If you’ve read Hemingway’s A Moveable Feast, you know all about his hand-to-mouth days as a young writer in 1920s Paris. Oh, those romantic days, when the fireplaces weren’t simply ornamental, when fisherman worked the Seine, when a young man — Hem — could spend his days poor, happy, and writing in cafés, and his nights drinking at the Ritz Hotel with the epoch’s literati: F. Scott Fitzgerald, Gertrude Stein, Ezra Pound…

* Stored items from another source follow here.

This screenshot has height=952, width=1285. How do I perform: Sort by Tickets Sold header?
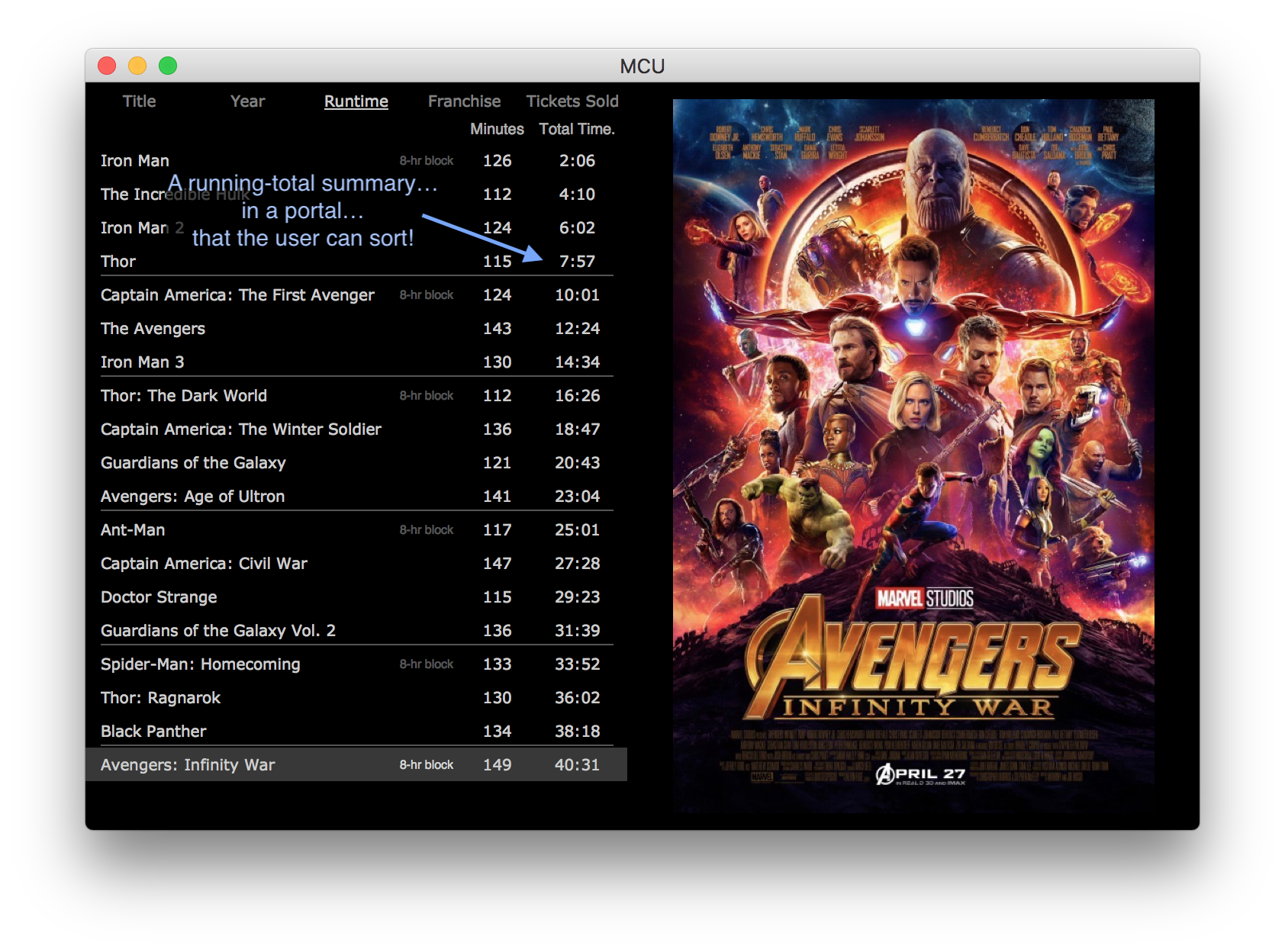coord(572,101)
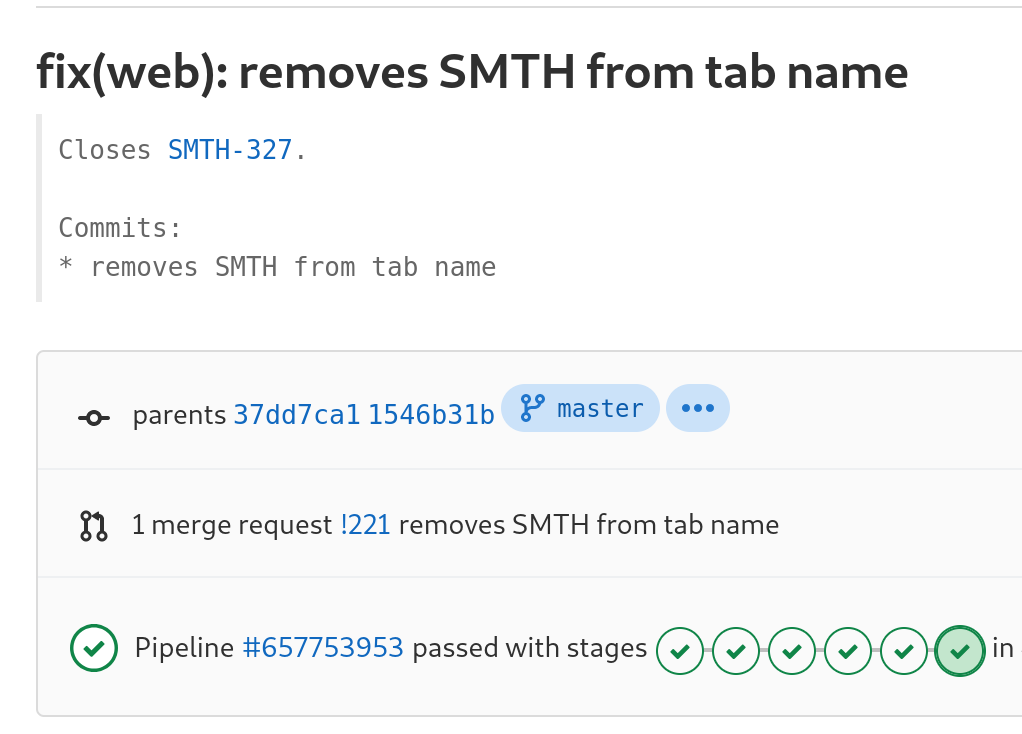1022x734 pixels.
Task: Select the commit title heading text
Action: 472,71
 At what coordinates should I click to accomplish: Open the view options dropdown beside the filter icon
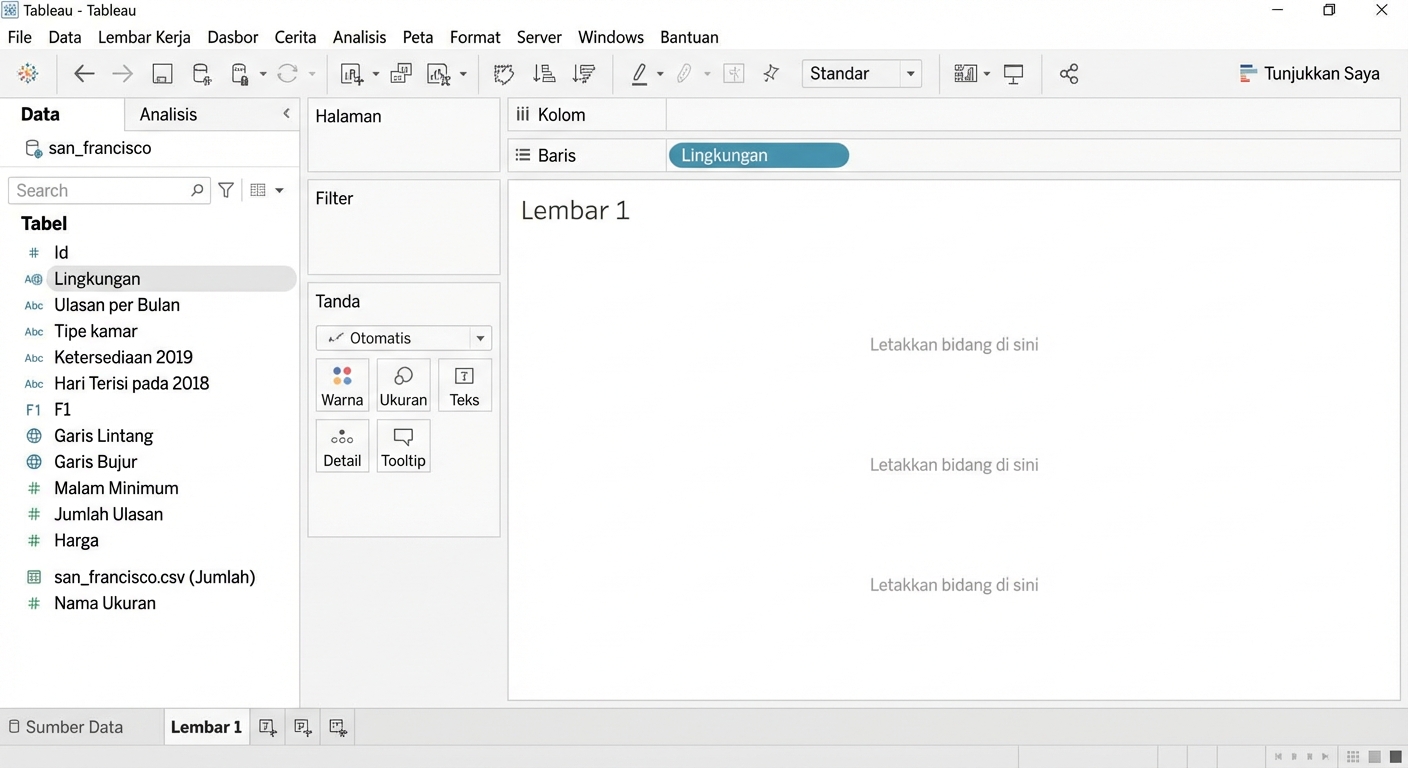click(267, 190)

Inspired by the book, we decided to have a drink at the Ritz’s famous Bar Hemingway, a tidy, cozy corner decked out in Hemingway memorabilia. Except, when we got there, the tiny bar was full (of Americans). No problem, we were offered a table in the adjacent bar and promised a spot in Le Bar Hemingway as soon as one came available. We waited. We sipped our icy martinis — I especially enjoyed a martini a la framboise, augmented, as our waiter informed me in Australian-accented French, “with just the essence of framboise” (he spoke the truth — it was not at all sweet, but delightfully fruity) — we munched bar snacks. We had almost given up hope.
But then hope arrived in the form of a white-jacketed waiter, who whisked us to a tiny table (photo above) in the Bar Hemingway. We wedged ourselves in and finished our drinks. I admired some of the photos of Hem and first wife, Hadley. We considered having a second round. Decided against it. We got the bill.
Would you like to guess, mes amis, the cost of two martinis chez Bar Hemingway?
Looks like we’ll be taking our feast elsewhere in the future. Good thing it’s moveable.